Çin'in ''INE'' Hamlesi

ÇİN’İN “INE” HAMLESİ

Oğuzhan AKYENER

Birçok uzmanın “yumuşak güç” olarak tanımladığı Çin; ekonomi, ticaret, finans, teknoloji gibi alanlarda yaptığı büyük hamlelerin yanı sıra, enerji ve özellikle petrol alanında da adım adım dünya liderliğini ABD’nin elinden almaya başlamıştır.

Petrol ve doğalgazın arama, üretim, depolama, nakil, rafinaj, satış, pazarlama, diğer servis hizmetleri gibi bütün alanlarında, teknik yeterliliğiyle, finansal kapasitesiyle, düşük maliyetlerle iş yapabilme yeteneğiyle dikkat çeken Çin firmaları dünyanın neredeyse bütün bölgelerinde sektörü elinde tutan başta ABD’li olmak üzere, diğer batılı firmaların karşısında üstünlük sağlamaya başlamışlardır.
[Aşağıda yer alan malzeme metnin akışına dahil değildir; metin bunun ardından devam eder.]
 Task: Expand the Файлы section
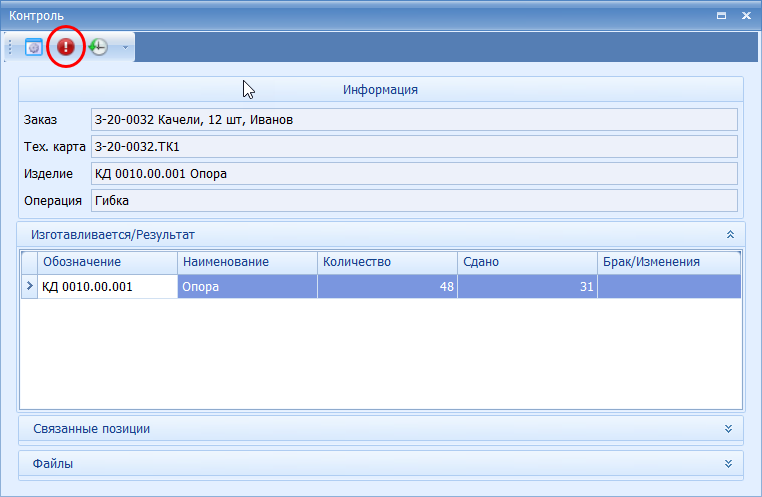(730, 464)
Hatta öyle ki, Çin’in milli petrol şirketleri dünyadaki en büyük şirketler sıralamasında ilk beşe girmeyi başarmış ve diğer batılı şirketleri geride bırakmıştır.

Tüm bu alanlarda olduğu gibi, petrol ticareti ve tedarik güvenliği noktasında da Çin önemli adımlar atmaya devam etmektedir.  Bu noktada petrol üretiminden, nakil projelerine, ilgili üretici ülkelere yönelik yatırım ve desteklere kadar çok yönlü bir ağ oluşturarak, şimdiden 2050 yılına yönelik enerji güvenliğini garanti altına alma noktasında büyük bir yol kat etmiştir.
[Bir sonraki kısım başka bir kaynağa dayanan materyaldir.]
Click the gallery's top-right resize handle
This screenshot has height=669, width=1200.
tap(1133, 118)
Küresel anlamda çok ses getiren Yeni İpek Yolu Projesinin de bu minvalde hedefleri bulunmaktadır.

Bu gelişmelerin yanı sıra, Çin, uzun süredir üzerinde çalıştığı INE (Şanghay Uluslararası Enerji Borsası)’yi devreye almıştır. (Bknz: http://www.ine.cn/en/)
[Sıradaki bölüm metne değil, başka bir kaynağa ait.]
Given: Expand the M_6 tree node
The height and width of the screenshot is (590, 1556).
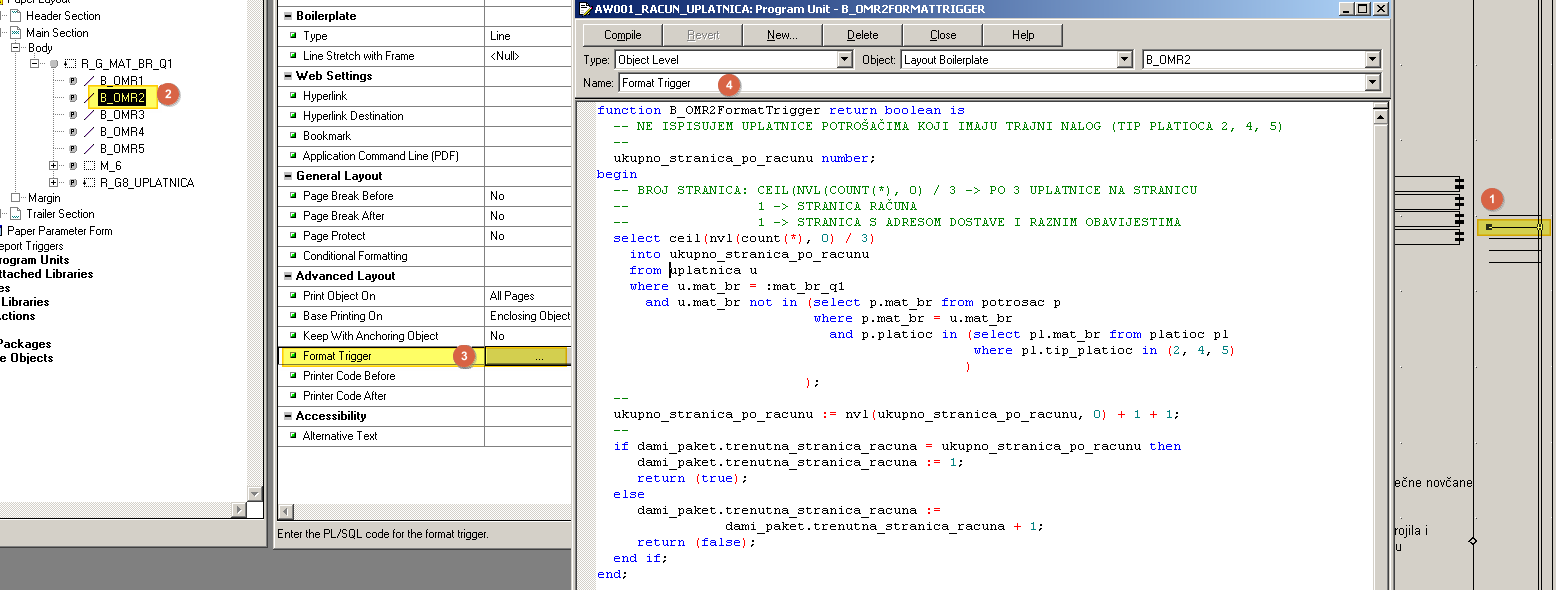Looking at the screenshot, I should pos(54,166).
Bu kapsamda ilgili borsada Dubai, Umman, Masila (Yemen), Basra, Katar, Upper Zakum (BAE) ve Shangli (Çin) menşeili petrol türleri olmak üzere 7 farklı gravitede satış hali hazırda başlamıştır. İlgili borsa kapsamında hem yerel para birimi (yani Yuan ile) ticaret imkanı elde edilebilecek hem de ileri tarihli teslimatlı ve fiyat sabitlemeli işlemler yapılabilecektir. Ayrıca yabancı yatırımcılar da her zaman borsaya aktif olarak katılabilecek ve ticarette yerlerini alabilecektir.

Yeni faaliyete başlayan ve Yuan ile işleyen INE’nin, ABD doları ile faaliyetlerine devam eden Londra’daki Brent’e ve New York’taki WTI (West Texas Intermediate)’a rakip olacağı düşünülmektedir.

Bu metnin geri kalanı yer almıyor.